해야 할 일 —
목록의 처음부터 "click(x=884, y=346)"가 들어 있는 줄까지(그 줄 포함)를 빈 줄은 빼고 Markdown 표로 바꿔 쓰세요. 열 이름은 "번호"와 "줄"로 하고, 각 행에는 행 번호와 해당 줄을 넣으세요.

------ 주어진 목록

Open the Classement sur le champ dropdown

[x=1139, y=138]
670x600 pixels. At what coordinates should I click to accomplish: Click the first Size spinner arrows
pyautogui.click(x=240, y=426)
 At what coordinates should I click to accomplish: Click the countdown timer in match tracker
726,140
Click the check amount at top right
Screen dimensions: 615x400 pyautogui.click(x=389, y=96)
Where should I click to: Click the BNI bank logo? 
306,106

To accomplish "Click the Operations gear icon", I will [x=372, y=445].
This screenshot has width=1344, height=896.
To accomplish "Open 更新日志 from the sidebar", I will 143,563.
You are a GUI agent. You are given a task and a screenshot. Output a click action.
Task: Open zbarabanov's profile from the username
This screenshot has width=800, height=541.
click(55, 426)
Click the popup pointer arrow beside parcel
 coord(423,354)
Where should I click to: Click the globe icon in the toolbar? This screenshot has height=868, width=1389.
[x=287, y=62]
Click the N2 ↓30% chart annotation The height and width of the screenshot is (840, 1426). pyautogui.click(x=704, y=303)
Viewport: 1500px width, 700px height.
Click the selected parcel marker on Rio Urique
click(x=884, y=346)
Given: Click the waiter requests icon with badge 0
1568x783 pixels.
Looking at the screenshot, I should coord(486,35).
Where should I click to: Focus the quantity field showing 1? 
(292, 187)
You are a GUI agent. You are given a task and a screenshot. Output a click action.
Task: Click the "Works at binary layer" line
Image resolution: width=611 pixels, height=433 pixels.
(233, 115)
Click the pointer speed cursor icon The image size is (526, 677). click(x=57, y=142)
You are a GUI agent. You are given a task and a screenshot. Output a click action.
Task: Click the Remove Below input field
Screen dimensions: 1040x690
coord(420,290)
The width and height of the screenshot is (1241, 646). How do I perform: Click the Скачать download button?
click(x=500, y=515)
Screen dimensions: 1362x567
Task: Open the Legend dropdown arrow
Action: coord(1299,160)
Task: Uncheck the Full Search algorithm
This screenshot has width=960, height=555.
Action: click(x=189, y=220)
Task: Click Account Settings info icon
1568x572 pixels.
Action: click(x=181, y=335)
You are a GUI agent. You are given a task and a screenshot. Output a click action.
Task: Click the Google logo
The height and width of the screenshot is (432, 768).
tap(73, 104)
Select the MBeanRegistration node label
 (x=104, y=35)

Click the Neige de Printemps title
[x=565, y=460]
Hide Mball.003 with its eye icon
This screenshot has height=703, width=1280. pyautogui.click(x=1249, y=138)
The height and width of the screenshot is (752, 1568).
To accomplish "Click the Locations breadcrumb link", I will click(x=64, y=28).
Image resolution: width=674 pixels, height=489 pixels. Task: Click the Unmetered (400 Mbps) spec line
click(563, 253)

------------

연습 답안 —
| 번호 | 줄 |
|---|---|
| 1 | Open the Classement sur le champ dropdown |
| 2 | [x=1139, y=138] |
| 3 | 670x600 pixels. At what coordinates should I click to accomplish: Click the first Size spinner arrows |
| 4 | pyautogui.click(x=240, y=426) |
| 5 |  At what coordinates should I click to accomplish: Click the countdown timer in match tracker |
| 6 | 726,140 |
| 7 | Click the check amount at top right |
| 8 | Screen dimensions: 615x400 pyautogui.click(x=389, y=96) |
| 9 | Where should I click to: Click the BNI bank logo?  |
| 10 | 306,106 |
| 11 | To accomplish "Click the Operations gear icon", I will [x=372, y=445]. |
| 12 | This screenshot has width=1344, height=896. |
| 13 | To accomplish "Open 更新日志 from the sidebar", I will 143,563. |
| 14 | You are a GUI agent. You are given a task and a screenshot. Output a click action. |
| 15 | Task: Open zbarabanov's profile from the username |
| 16 | This screenshot has width=800, height=541. |
| 17 | click(55, 426) |
| 18 | Click the popup pointer arrow beside parcel |
| 19 |  coord(423,354) |
| 20 | Where should I click to: Click the globe icon in the toolbar? This screenshot has height=868, width=1389. |
| 21 | [x=287, y=62] |
| 22 | Click the N2 ↓30% chart annotation The height and width of the screenshot is (840, 1426). pyautogui.click(x=704, y=303) |
| 23 | Viewport: 1500px width, 700px height. |
| 24 | Click the selected parcel marker on Rio Urique |
| 25 | click(x=884, y=346) |